Directions. Pictures in the records below are skipped; the rest is copied exactly.
Records supplied below:
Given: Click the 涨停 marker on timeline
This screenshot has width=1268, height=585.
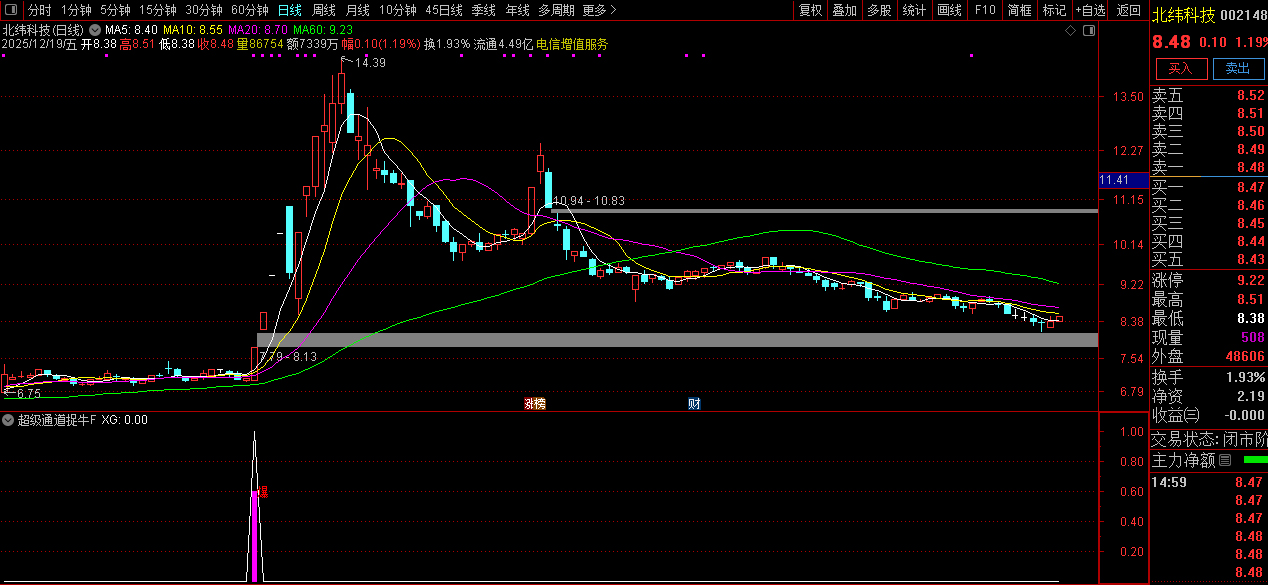Looking at the screenshot, I should [x=535, y=403].
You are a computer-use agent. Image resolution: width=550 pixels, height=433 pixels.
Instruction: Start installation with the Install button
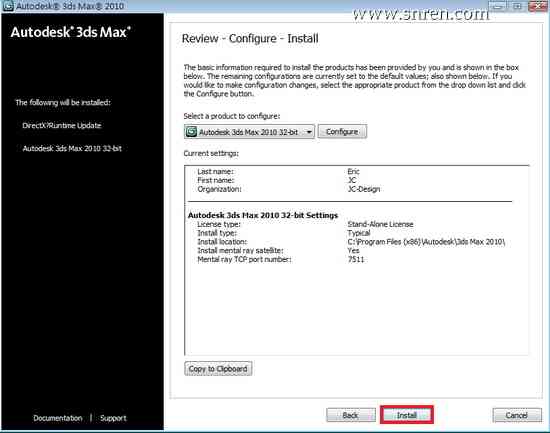407,415
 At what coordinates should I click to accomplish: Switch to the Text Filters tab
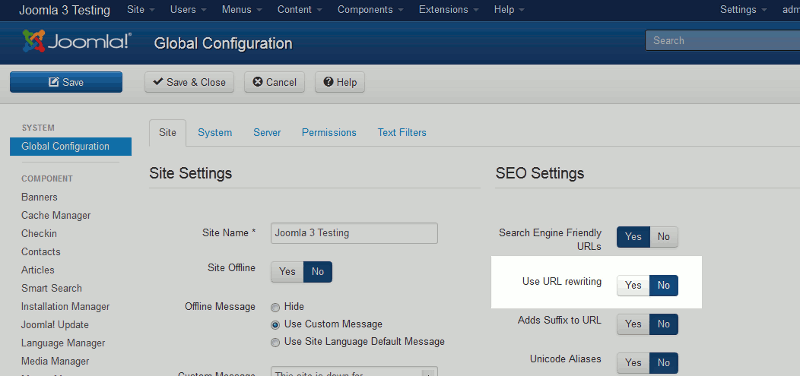[x=402, y=132]
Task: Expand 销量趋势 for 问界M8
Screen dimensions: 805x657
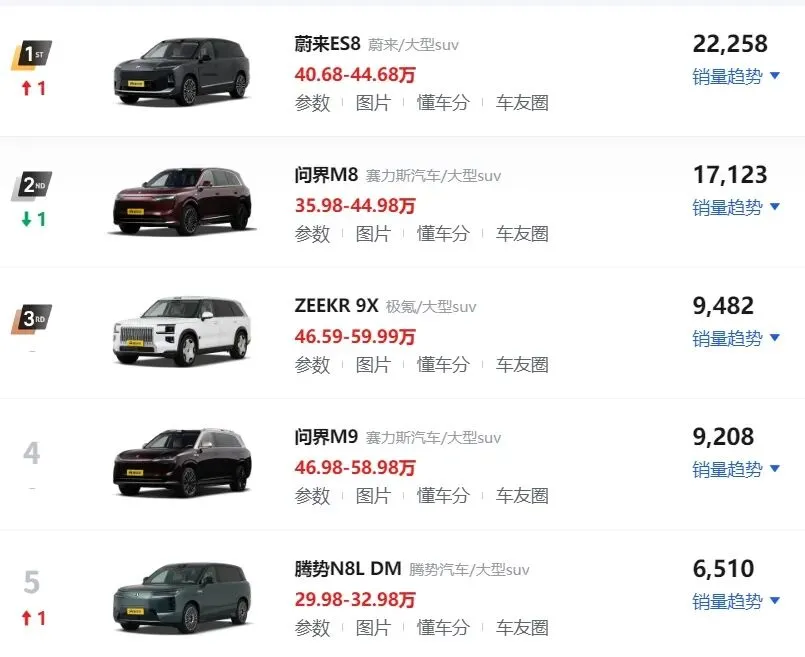Action: click(736, 207)
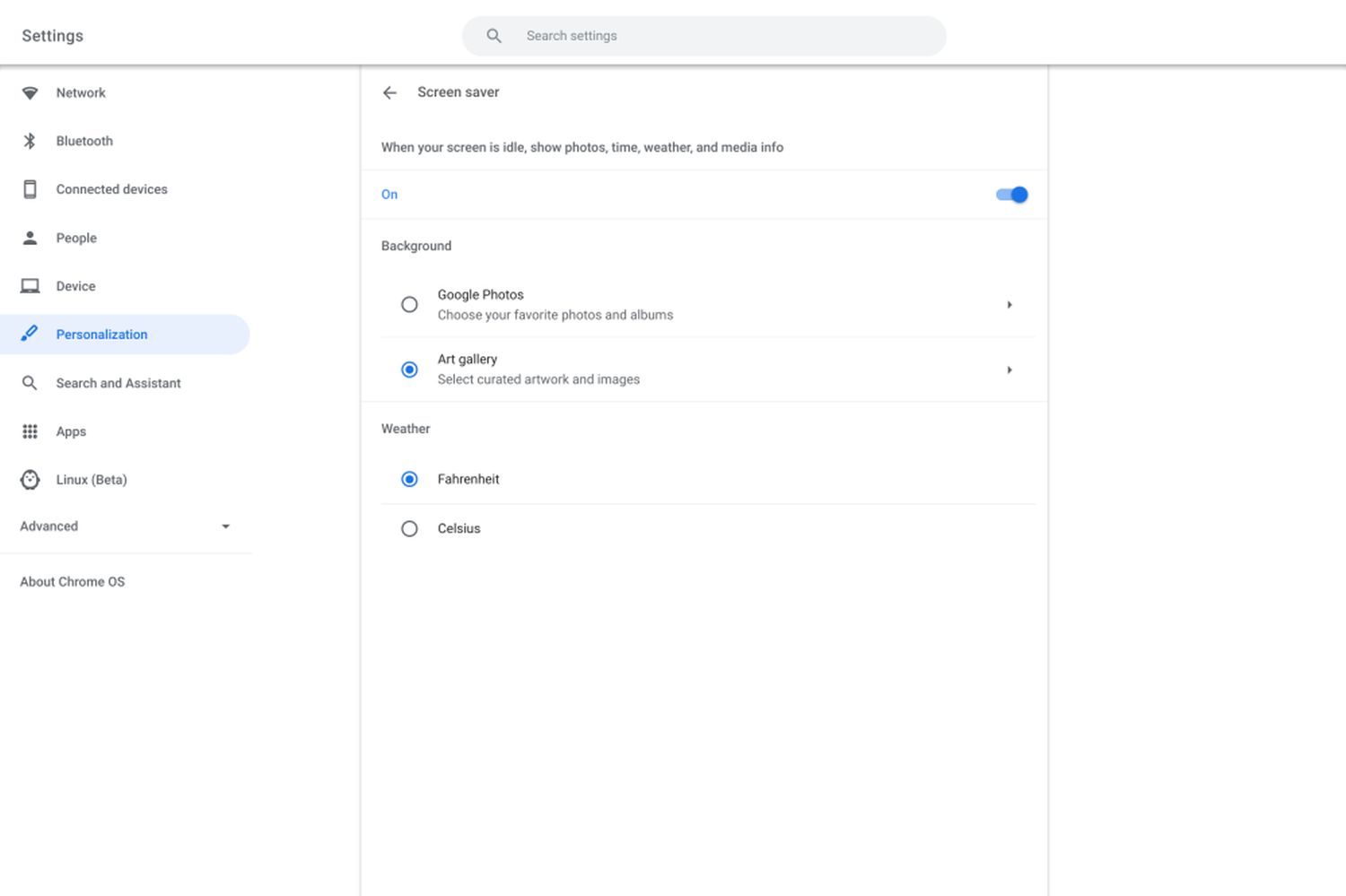Screen dimensions: 1346x896
Task: Click the Device laptop icon
Action: (30, 286)
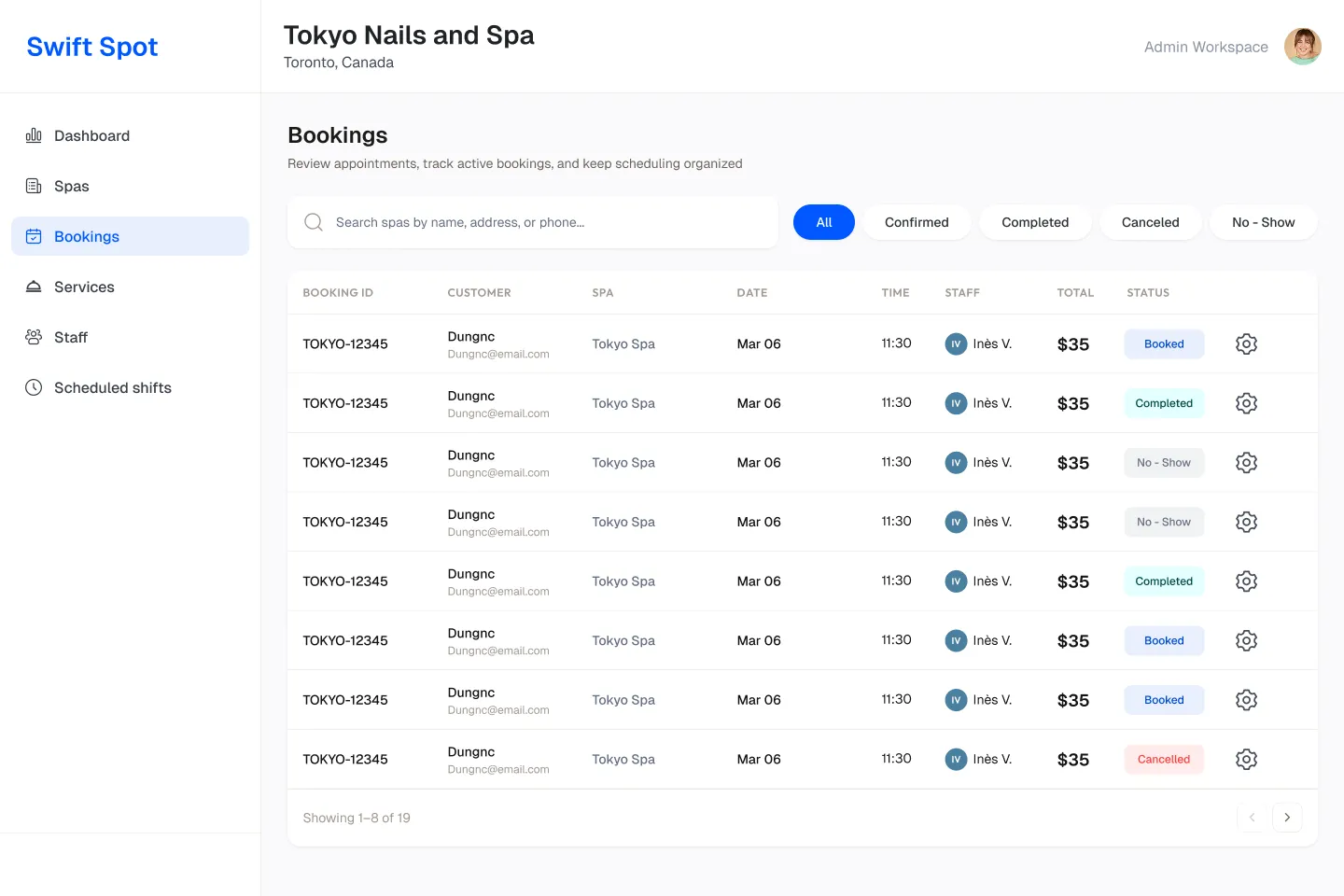Open Services in the sidebar
This screenshot has height=896, width=1344.
point(84,287)
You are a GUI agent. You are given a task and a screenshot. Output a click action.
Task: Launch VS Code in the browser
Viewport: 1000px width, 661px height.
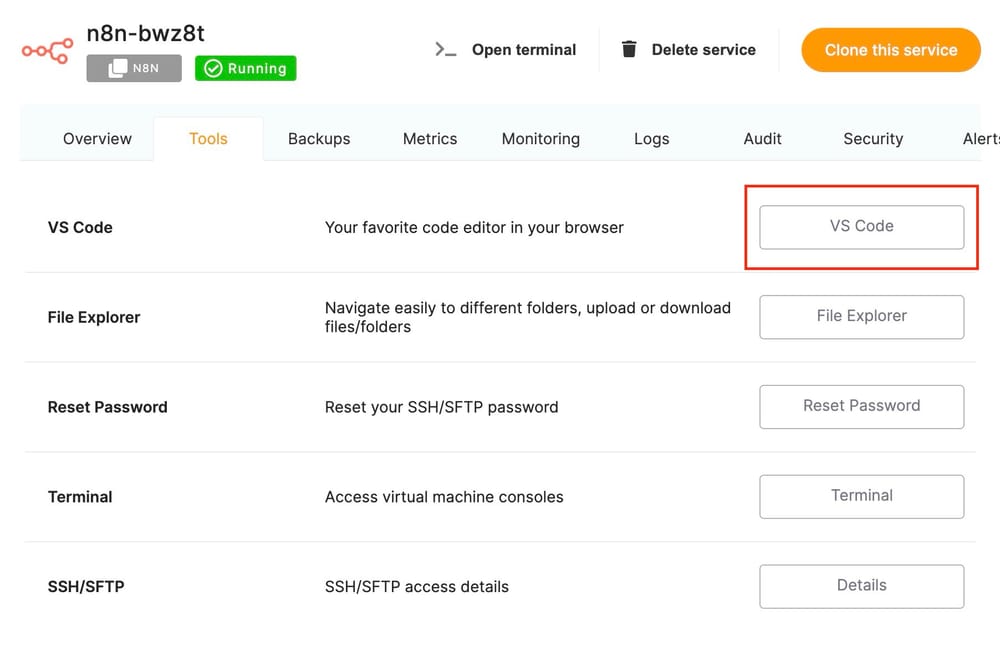coord(860,227)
End of Records supplied.
Exercise solution.
Given: Click the 涨停 marker on timeline
This screenshot has width=1268, height=585.
Looking at the screenshot, I should [x=535, y=403].
You are a computer-use agent. Image resolution: width=550 pixels, height=433 pixels.
Instruction: Start installation with the Install button
407,415
 At what coordinates should I click to accomplish: Switch to the Text Filters tab
[x=402, y=132]
Task: Expand 销量趋势 for 问界M8
Screen dimensions: 805x657
Action: click(736, 207)
Screen dimensions: 1346x896
Task: Click the Device laptop icon
Action: (30, 286)
Open Services in the sidebar
This screenshot has height=896, width=1344.
point(84,287)
You are a GUI agent. You are given a task and a screenshot. Output a click action.
Task: Launch VS Code in the browser
Viewport: 1000px width, 661px height.
coord(860,227)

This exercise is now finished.